EXERCISE PROMPT
Pull every line with "computer" from the entries below.

THE DATA
Content starts
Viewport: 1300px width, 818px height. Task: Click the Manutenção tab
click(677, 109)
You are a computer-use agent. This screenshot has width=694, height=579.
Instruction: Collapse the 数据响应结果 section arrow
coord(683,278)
Content ends
Content starts
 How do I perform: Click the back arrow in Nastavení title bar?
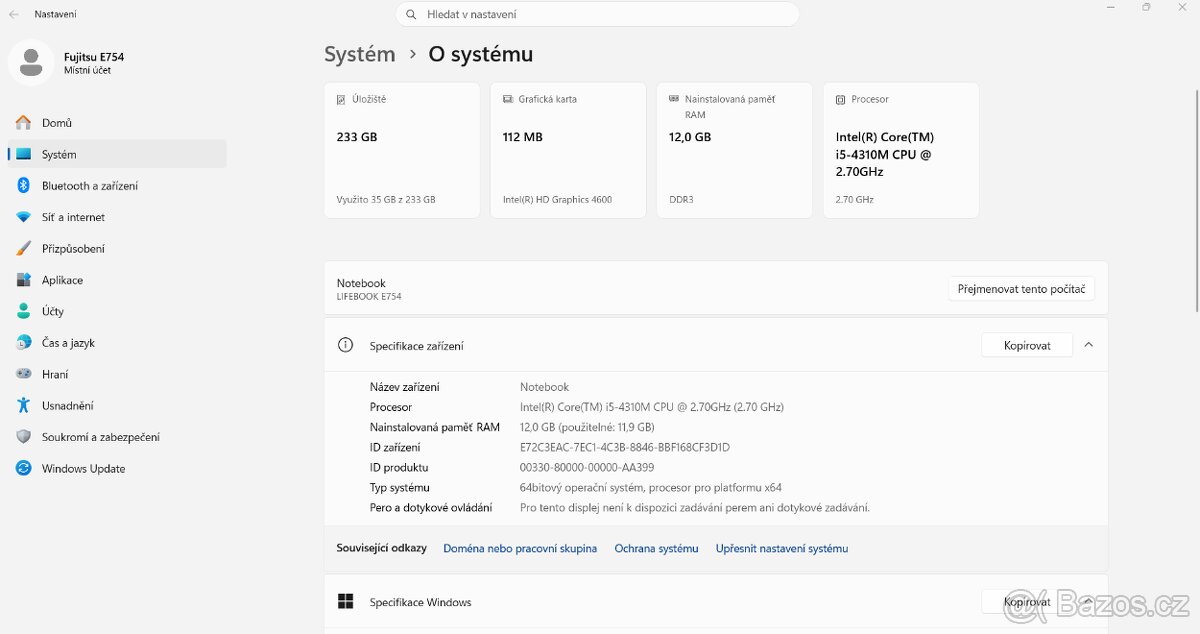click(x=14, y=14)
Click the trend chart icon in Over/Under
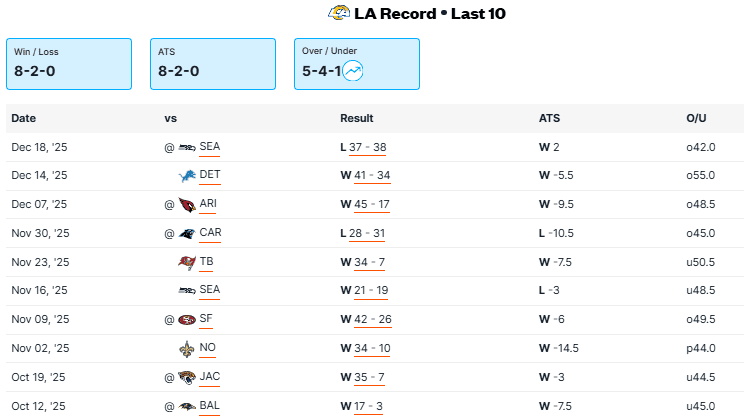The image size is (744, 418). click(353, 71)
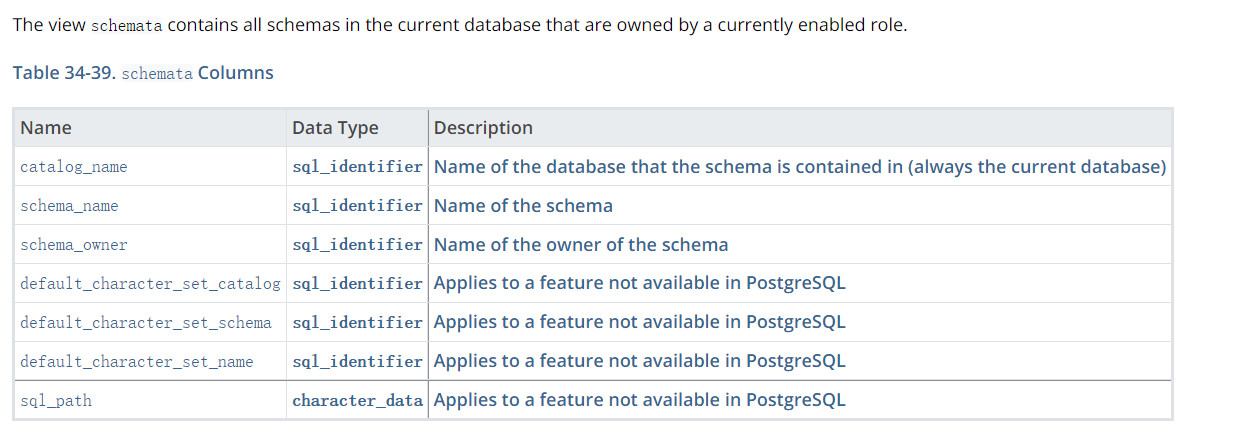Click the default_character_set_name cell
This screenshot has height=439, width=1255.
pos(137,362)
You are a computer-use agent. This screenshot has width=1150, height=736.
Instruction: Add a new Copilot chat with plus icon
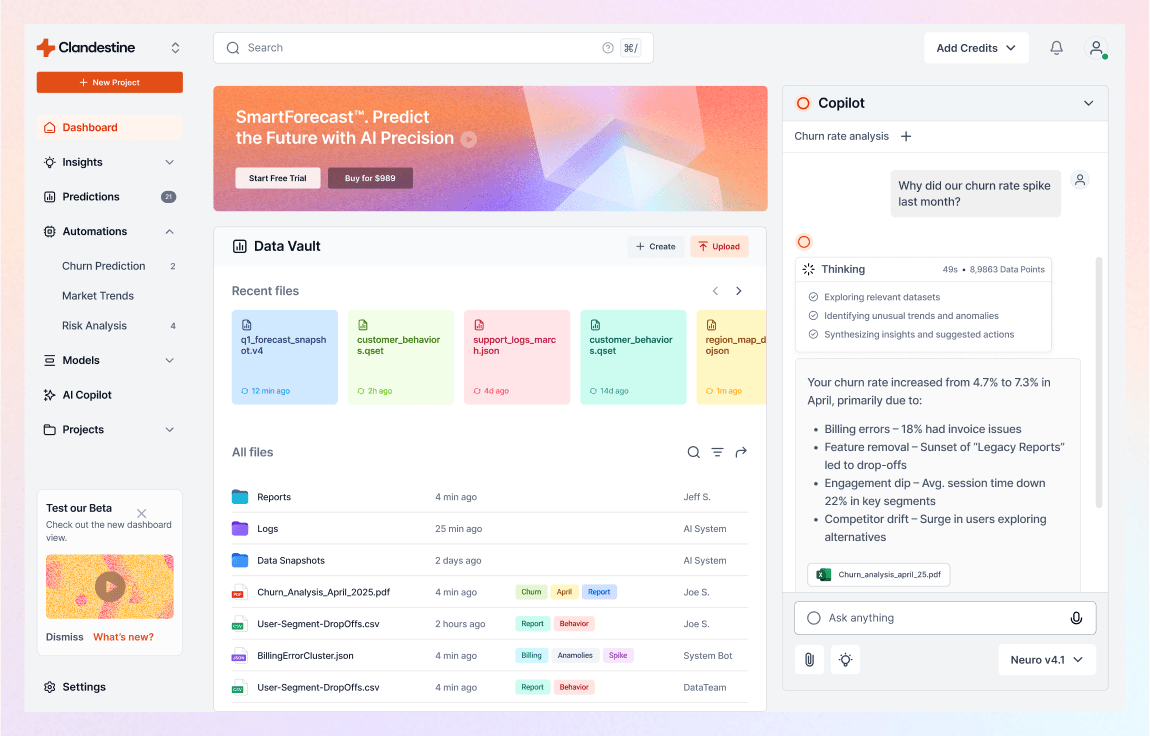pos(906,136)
Content ends
Content starts
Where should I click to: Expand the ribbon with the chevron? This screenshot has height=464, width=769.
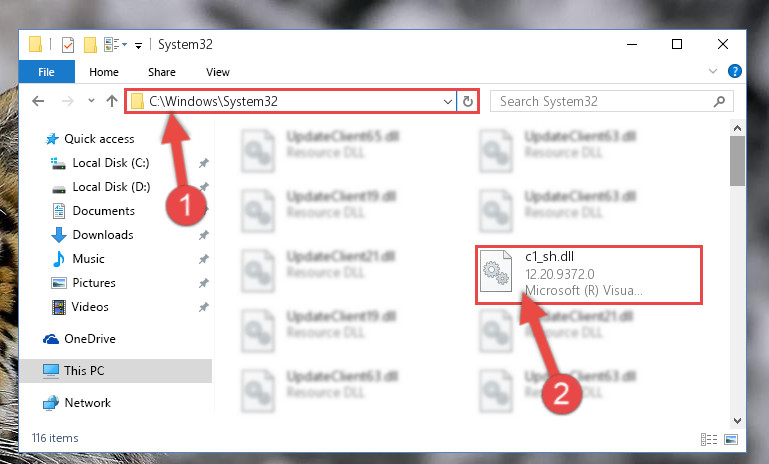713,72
Content ends
SOLVED EXERCISE
You are a computer-use agent. This screenshot has width=694, height=579.
You are a computer-use agent. This screenshot has width=1150, height=736.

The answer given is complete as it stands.